HDF5 bindings in Mojo!

hdf5-mojo: High level HDF5 bindings for Mojo (first release) :tada:

I’ve been working on porting a lot of my scientific stack and well-known computational & physics libraries to Mojo (look forward to some more library spam from me xD), and HDF5 is a core dependency in that workflow, so this happened :slight_smile:

It’s honestly been really cool to see how much Mojo has evolved over the past ~2 years. Early on, porting scientific libraries was… painful :sweat_smile:. Now it’s almost smooth sailing, with a few hiccups here and there. Super excited for what’s coming next!!!

This is an early release of hdf5-mojo, a set of high-level bindings to the HDF5 C library with a Mojo-friendly API. It’s usable today, but still evolving.


What this is right now

A simple two-layer design:

  • Low-level (hdf5/bindings.mojo)
    Thin FFI wrapper over the HDF5 C API (HDF5Lib) for cases where you need full control.

  • High-level (hdf5/api.mojo)
    Ergonomic interface (H5File, NDArray) for most use cases.

In practice, you’ll almost always use the high-level API.


What works now

  • Read 1D / 2D datasets without knowing shapes ahead of time
  • Read scalar attributes from groups/datasets
  • Create files and write datasets (row-major)
  • Safe group creation via require_group
  • Automatic HDF5 library discovery via $CONDA_PREFIX (pixi-friendly)

:sparkles: Example

Check out the examples for a more complete walkthrough with sample data.

from hdf5 import H5File

def main() raises:
    var f = H5File("data.h5")

    # Read scalar attributes
    var emin   = f.read_scalar_attr[DType.float64]("/group", "min_energy")
    var nnodes = f.read_scalar_attr[DType.int32]("/group", "number_energy_nodes")
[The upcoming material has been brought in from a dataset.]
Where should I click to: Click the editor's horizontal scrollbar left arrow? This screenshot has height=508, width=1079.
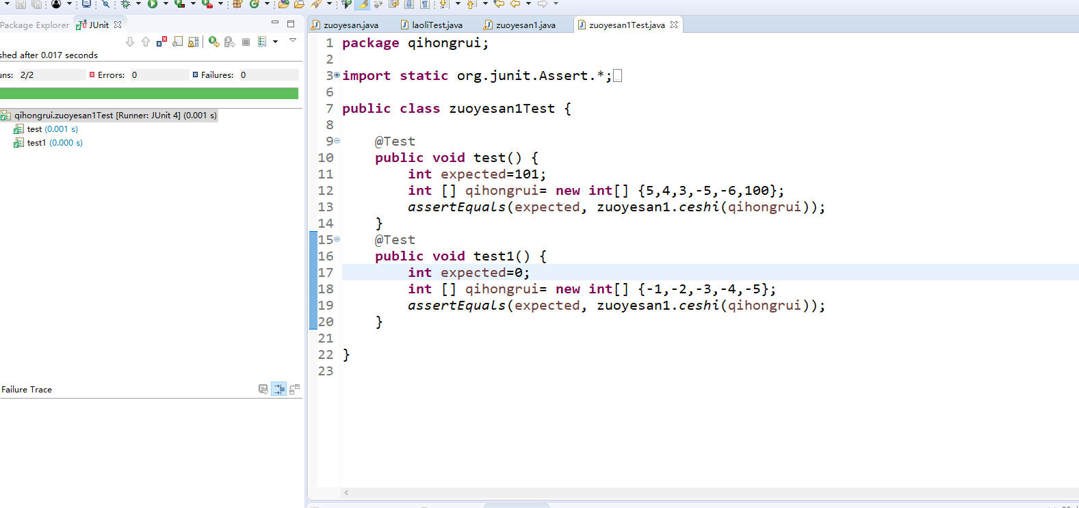pos(346,492)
    # Read 1-D and 2-D datasets (sizes discovered automatically)
    var xs  = f.read_1d[DType.float64]("/group/dataset")
    var mat = f.read_2d[DType.float64]("/group/matrix")

    print(xs[0], mat[0, 0])

    xs.free()
    mat.free()
    f.close()
6 Likes

Wow, this is really cool! I’m thrilled to see integration into the HDF world. I suspect Mojo is really useful to many folks in the space. Do you have an idea of what a cool demo built on top of HDF support could be?

Thanks! Really appreciate it! Mojo has made this a lot more practical than it used to be.

I’m mainly using HDF5 right now to port some particle physics simulation libraries and other scientific libraries (I will be posting updates on this soon! some cool gsl stuff!) that depend heavily on it. On top of that, we just added some foundational layers for GPU support in NuMojo! So I think a pretty compelling demo would be:

  • loading HDF5 datasets directly in Mojo.
  • reading them straight into a NuMojo NDArray buffer
  • running processing on CPU/GPU seamlessly, and writing results back to HDF5.

HDF5 still has to materialize data from disk, but since it reads into a user-provided buffer, we can skip intermediate representations and write directly into our array memory. That keeps the pipeline pretty tight after I/O. Another direction I’m interested in is streaming large datasets (very common in particle physics) in chunks and applying GPU ops on the fly.

Still exploring, but definitely feels like there’s some fun stuff to build here!

1 Like

Ideally one day we would have an xarray like API so that calculations like mine written in Mojo could take advantage of parallel IO as well.